## [INPUT DATA]

--------------------------------------------------

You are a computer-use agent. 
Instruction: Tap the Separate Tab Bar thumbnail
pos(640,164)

--------------------------------------------------

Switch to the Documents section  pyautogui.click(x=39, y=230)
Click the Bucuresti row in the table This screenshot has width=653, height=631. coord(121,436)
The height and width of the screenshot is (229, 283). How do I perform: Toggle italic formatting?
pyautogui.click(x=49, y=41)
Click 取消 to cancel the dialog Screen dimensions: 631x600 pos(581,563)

--------------------------------------------------

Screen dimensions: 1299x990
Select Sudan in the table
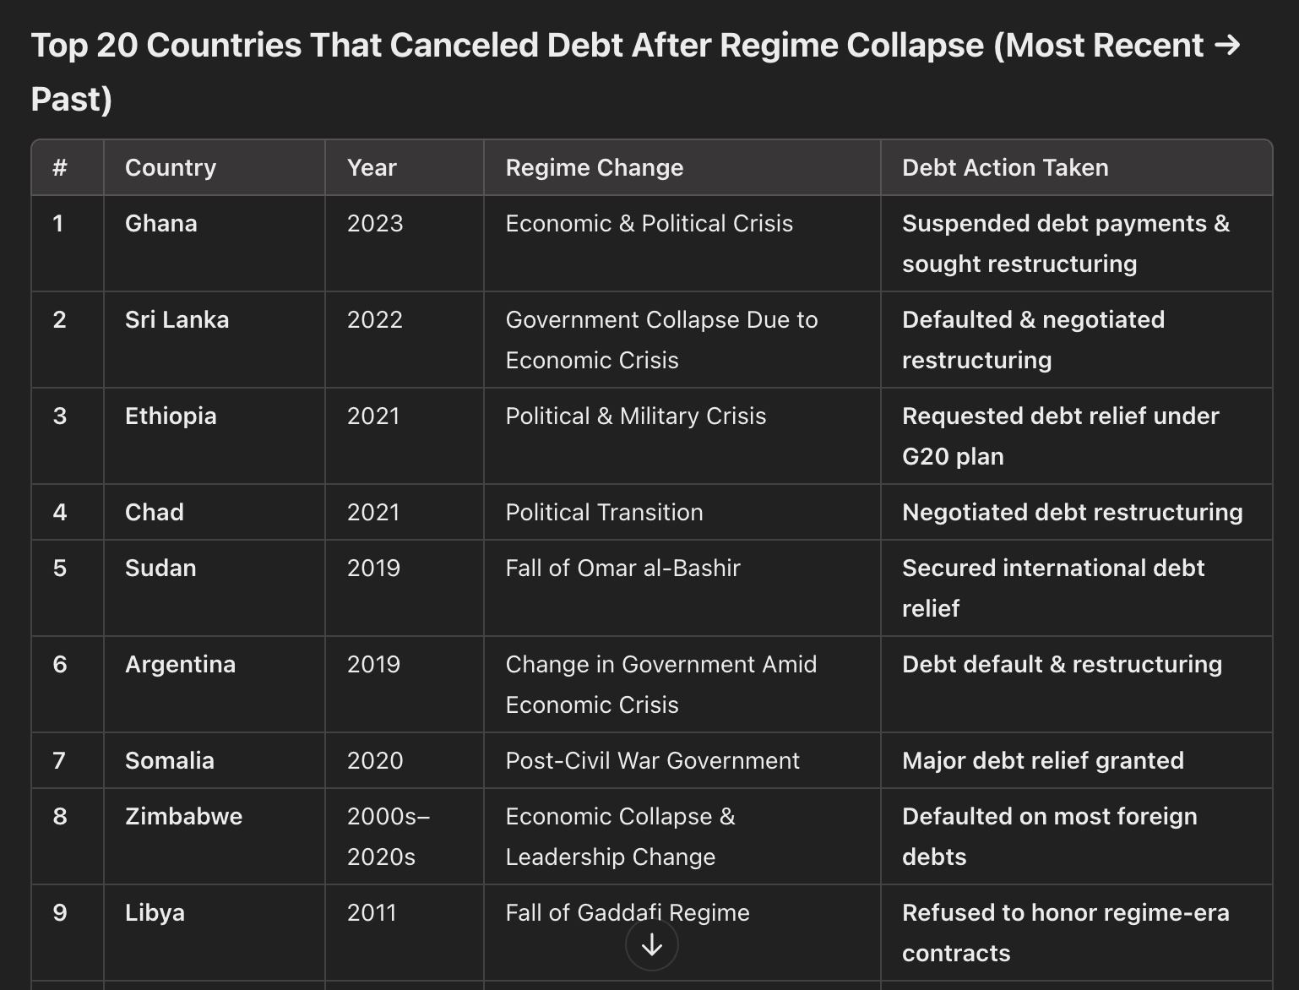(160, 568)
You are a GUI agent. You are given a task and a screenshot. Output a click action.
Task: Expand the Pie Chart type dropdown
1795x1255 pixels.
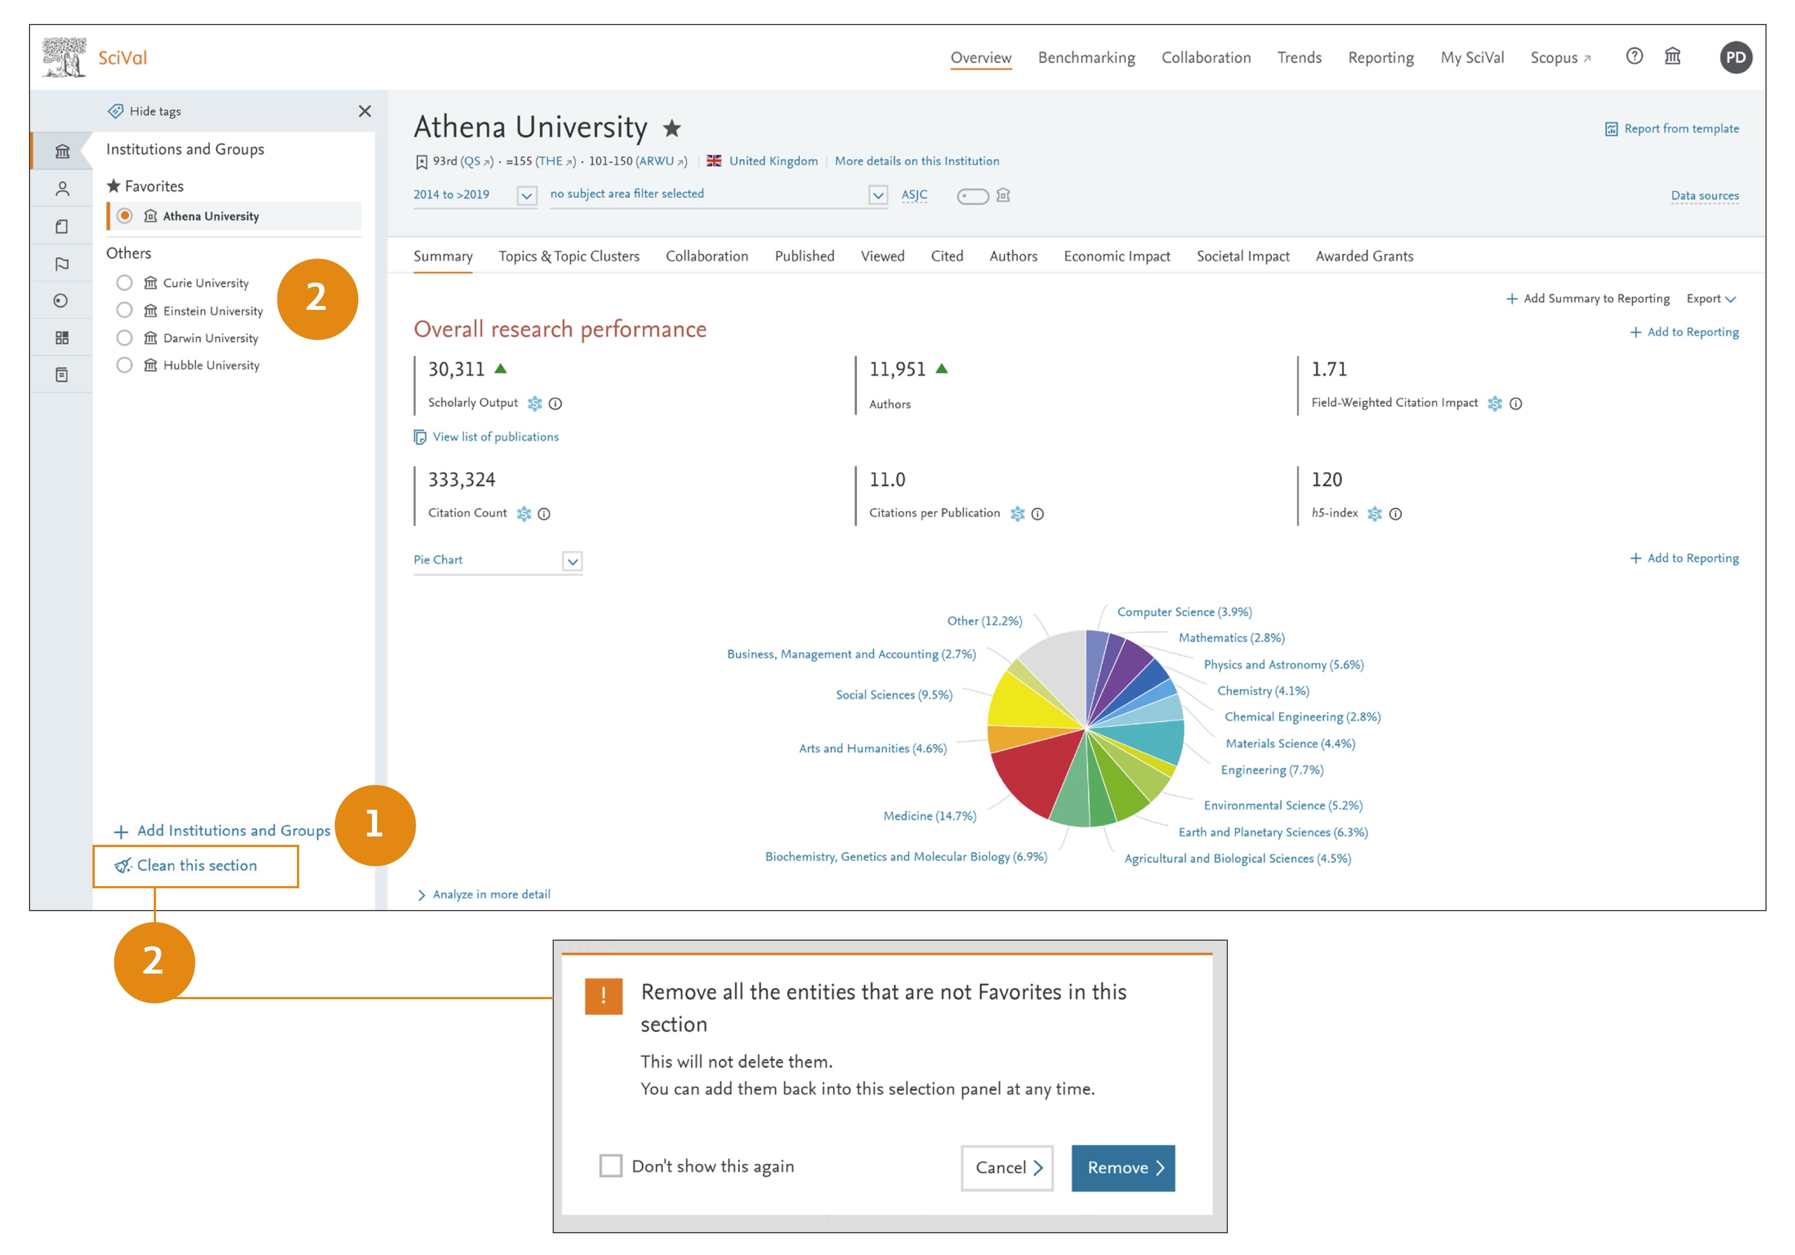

--------------------------------------------------

## [PROBLEM TO WORK ON]
Repeat the lines of the records exactly, starting at the line that contains "Switch to the" and ending at the line that contains "Click 取消 to", both included.

## [PROBLEM SOLUTION]
Switch to the Documents section  pyautogui.click(x=39, y=230)
Click the Bucuresti row in the table This screenshot has width=653, height=631. coord(121,436)
The height and width of the screenshot is (229, 283). How do I perform: Toggle italic formatting?
pyautogui.click(x=49, y=41)
Click 取消 to cancel the dialog Screen dimensions: 631x600 pos(581,563)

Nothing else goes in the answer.